(1)复制方法  体重为400～450g的纯白红目雄性豚鼠，按35mg/kg体重的剂量经腹腔注射戊巴比妥钠麻醉，然后动物仰卧位保定，用特制头架固定头颅，气管插管，自主呼吸，切开左颈动脉，于近心端插入肝素化动脉导管，用压力传感器和前置放大器测量平均动脉压(mean arterial pressure, MABP)，经激光多普勒流量仪的A/D转换器转换信息后输入计算机的应用软件进行记录及分析。经腹侧径路打开右侧听泡，暴露耳蜗，正中分离胸骨舌骨肌及附于枕骨底的头长肌，暴露枕部颅底，磨开一骨窗，暴露并游离基底动脉，以滤纸条包裹；分离右侧颈动脉，于其下方穿过一丝线供结扎用，结扎线打单结但不拉紧。用棉拭子拭去耳蜗基底转外侧壁的黏骨膜，以三维固定器固定激光多普勒流量仪探头，使之平切于耳蜗基底转外侧壁，测量耳蜗血流量(blood flow of cochlea, CBF)，待CBF和MABP稳定后，记录5min为诱导栓塞前的基础水平，再拉紧结扎线结扎右侧颈动脉，在包裹基底动脉的滤纸条上点滴40％FeCl3水溶液2滴，连续记录 CBF及MABP 50min。
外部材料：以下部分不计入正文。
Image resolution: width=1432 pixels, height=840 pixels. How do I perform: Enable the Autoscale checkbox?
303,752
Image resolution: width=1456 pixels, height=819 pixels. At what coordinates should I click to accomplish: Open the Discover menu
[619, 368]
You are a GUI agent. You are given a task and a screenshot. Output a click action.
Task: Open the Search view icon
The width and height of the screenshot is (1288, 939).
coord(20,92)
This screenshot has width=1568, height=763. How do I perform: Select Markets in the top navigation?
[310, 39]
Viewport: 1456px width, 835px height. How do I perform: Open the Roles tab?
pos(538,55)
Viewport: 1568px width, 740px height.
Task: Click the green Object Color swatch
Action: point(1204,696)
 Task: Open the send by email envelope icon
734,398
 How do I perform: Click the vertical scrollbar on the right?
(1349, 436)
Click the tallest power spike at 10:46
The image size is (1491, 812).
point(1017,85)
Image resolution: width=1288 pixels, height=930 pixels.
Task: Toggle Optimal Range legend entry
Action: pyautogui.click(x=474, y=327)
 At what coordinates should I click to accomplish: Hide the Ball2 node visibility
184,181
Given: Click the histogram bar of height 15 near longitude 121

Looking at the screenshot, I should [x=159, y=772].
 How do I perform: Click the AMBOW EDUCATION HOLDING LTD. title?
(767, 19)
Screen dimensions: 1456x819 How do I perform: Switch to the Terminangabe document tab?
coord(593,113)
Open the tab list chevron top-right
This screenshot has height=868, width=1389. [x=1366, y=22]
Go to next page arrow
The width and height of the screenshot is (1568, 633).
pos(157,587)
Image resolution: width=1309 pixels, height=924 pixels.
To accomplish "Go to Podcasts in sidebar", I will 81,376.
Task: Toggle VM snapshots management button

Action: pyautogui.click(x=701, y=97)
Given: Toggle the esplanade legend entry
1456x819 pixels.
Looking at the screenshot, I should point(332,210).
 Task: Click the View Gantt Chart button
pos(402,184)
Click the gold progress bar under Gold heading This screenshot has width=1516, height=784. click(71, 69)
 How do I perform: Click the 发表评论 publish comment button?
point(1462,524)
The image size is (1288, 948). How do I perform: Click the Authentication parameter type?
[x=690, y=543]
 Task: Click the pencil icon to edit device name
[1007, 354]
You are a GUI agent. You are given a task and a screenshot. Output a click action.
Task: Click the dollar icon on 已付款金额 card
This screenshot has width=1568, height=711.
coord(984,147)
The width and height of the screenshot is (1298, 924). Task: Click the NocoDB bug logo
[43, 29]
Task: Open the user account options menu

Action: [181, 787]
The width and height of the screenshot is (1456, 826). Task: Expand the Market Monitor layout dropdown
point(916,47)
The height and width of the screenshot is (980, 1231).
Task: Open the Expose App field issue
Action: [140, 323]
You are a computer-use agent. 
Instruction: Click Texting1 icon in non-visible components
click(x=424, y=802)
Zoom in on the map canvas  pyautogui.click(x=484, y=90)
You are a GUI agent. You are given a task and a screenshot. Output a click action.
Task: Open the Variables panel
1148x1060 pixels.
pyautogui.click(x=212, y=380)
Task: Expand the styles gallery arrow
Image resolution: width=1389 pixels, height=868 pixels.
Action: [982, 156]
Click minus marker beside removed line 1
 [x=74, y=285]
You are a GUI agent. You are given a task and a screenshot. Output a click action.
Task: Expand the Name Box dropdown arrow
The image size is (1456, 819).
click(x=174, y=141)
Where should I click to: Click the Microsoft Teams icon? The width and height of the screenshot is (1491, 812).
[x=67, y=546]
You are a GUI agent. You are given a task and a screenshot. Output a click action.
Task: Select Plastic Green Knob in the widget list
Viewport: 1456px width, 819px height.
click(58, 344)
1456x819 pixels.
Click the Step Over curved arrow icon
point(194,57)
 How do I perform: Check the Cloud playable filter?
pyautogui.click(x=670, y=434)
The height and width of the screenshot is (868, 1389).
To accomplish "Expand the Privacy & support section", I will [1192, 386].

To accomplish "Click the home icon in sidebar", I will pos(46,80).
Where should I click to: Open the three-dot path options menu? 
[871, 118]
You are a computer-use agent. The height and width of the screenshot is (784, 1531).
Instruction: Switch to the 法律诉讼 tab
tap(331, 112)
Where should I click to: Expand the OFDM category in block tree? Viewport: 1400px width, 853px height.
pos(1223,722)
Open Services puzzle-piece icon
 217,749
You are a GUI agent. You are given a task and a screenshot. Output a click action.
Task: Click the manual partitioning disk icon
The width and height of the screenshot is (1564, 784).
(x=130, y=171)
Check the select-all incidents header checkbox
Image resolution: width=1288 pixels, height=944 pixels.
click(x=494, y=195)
CBF和MABP的数据均以诱导栓塞前为100％，计算诱导栓塞后CBF和MABP的变化百分率，最后对存入计算机的资料进行数据处理，作配对t检验。

(2)模型特点  用本方法诱导后5～10min，模型动物 CBF开始下降，与诱导前比较，差异极显著；随着诱导时间的延长，CBF下降值逐渐增大，至诱导50min时，CBF与诱导前比较，差异亦有极显著性意义；在整个造模过程中，CBF均值与诱导前比较，差异亦有极显著性意义，但MABP无明显变化。由于椎基底动脉与颈动脉有大脑动脉环(willis Circle)彼此交通，因此，在制作基底动脉栓塞内耳缺血动物模型时，还应考虑到大脑动脉环在基底动脉栓塞后形成侧支供血问题。本方法将一侧颈动脉插管，结扎另一侧颈动脉，随即诱发基底动脉栓塞，使基底动脉供血区血流下降。以往研究报道所建立的内耳缺血模型，多以耳蜗动作电位、脑干听诱发电位及普通组织病理学变化为观察指标，间接判断内耳微循环变化。也有使用生物微球技术粗略地估计CBF变化，或单纯使用激光多普勒技术进行CBF测量，未考虑血压波动对CBF的影响。本研究采用激光多普勒技术，直接测量基底动脉栓塞前后CBF变化，同时测量MABP并与CBF信号同步输入计算机，不但直观，且可精确计算CBF及 MABP的变化，观察MABP对CBF的影响。

(3)比较医学  采用本方法可诱导出豚鼠基底动脉栓塞，为临床动脉栓塞所致内耳微循环障碍机制的研究，以及抗栓药物的开发应用提供一个理想的实验动物模型。由于动脉栓塞所致内耳微循环障碍性疾病日益增多，必须制作一内耳供血动脉栓塞的动物模型。但这种动物模型的建立方法仍然是一个需要改进的问题。本模型制作方法选择栓塞前下小脑动脉以近的基底动脉，无论内耳动脉是直接来自基底动脉还是来自前下小脑动脉，都可达到减少内耳供血的目的。目前，用于诱导血栓形成的方法很多，如光化法、电流刺激法、化学试剂诱导法等。而本模型采用的制作方法耗费低廉，操作简单，栓塞部位准确，栓塞动脉病理学变化与人相似。本方法诱导的基底动脉栓塞所需时间恰当，使得在动物模型上进行抗栓药物研究时，CBF的变化能有效地记录下来。综上所述，运用本方法诱导基底动脉栓塞，导致了内耳 CBF减少，为内耳微循环障碍机制的研究及抗栓药物的研究提供了一理想的动物模型，对临床动脉栓塞所致内耳微循环障碍性疾病的治疗有积极意义。